Michael Muller's biography of the enigmatic Admiral Wilhelm Canaris (1887-1945), WW2 head of Hitler's Abwehr, was first published in 2005 in German. Here we have a welcome Pen and Sword paperback reprint of the 2007 English translation.

Canaris' early career from being just another watchkeeping officer in a cruiser to escaping back to Germany from internment in Chile to organising espionage cells among German expats all over Latin America to successful U-boat command made most interesting reading. The collapse of Germany and particularly its Navy produced a dedicated German nationalist and virulent anti-communist with a considerable distrust of democracy. We follow Canaris' shadowy, sometimes shady part in the chaos that followed the Armistice, as he learned to run with the hare and hunt with the hounds.
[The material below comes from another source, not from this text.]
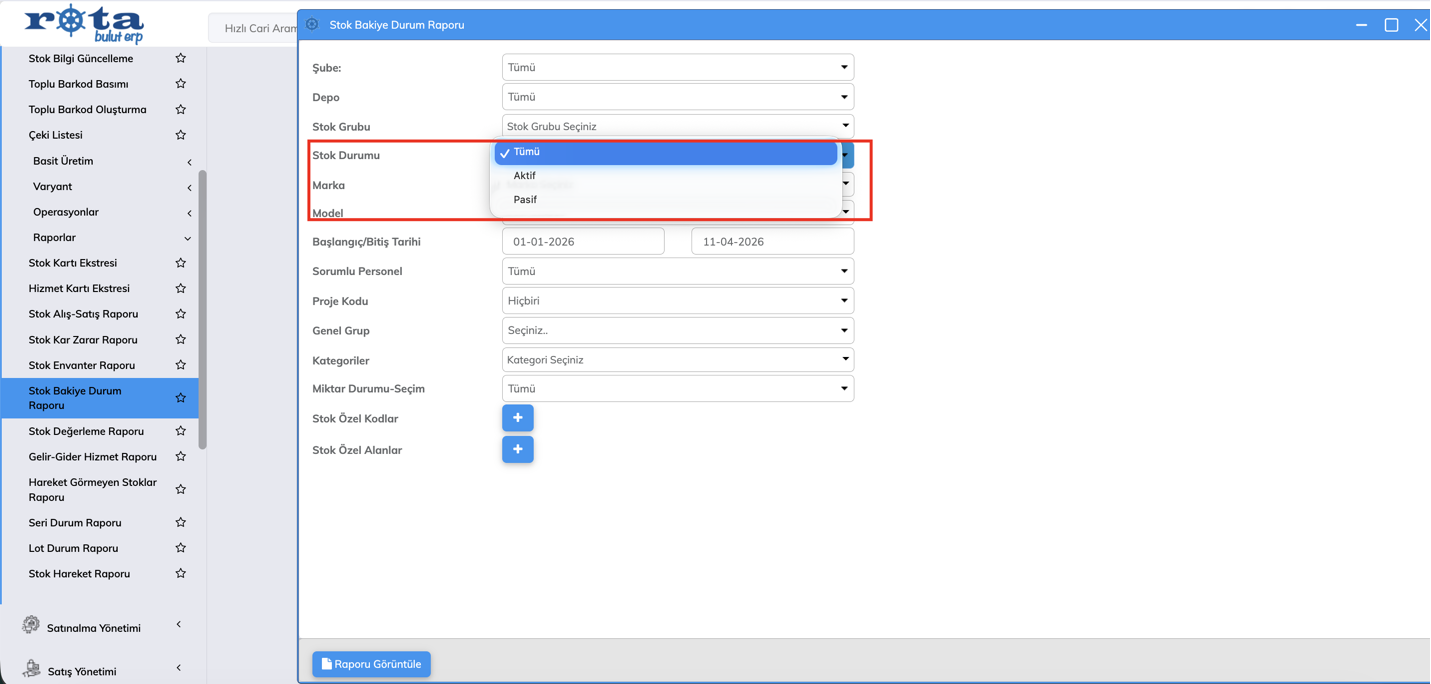This screenshot has height=684, width=1431.
Task: Select Aktif option in Stok Durumu list
Action: click(x=525, y=176)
This segues into Germany's deliberate default on the Versailles treaty, with Canaris, amazingly for a junior naval officer, negotiating for the building of U-boats and torpedoes in Spain including the international finance to support that. The narrative continues with its attempt to penetrate Canaris' labyrinthine process of intrigue, disinformation and (sometime successful) double-dealing in the background of the Spanish Civil War and the Czech and Austrian crises.

Canaris (like Beck and many other generals) knew that a war, particularly against Britain, would be a disaster for Germany and came to know that the Fuhrer's military interventions were toxic. Hence the fizzled-out 1938 plot to assassinate Hitler, and the failed bomb plots of March 1943. Ironically the July 1944 plot only failed because of a minor physical obstruction and that was maybe a good thing as the German generals, left to themselves, might have kept the war going longer. Canaris may have been one of those who harboured the conceit that Germany could do a deal in the West and then take on Stalin, but the put-downs on this score were explicit.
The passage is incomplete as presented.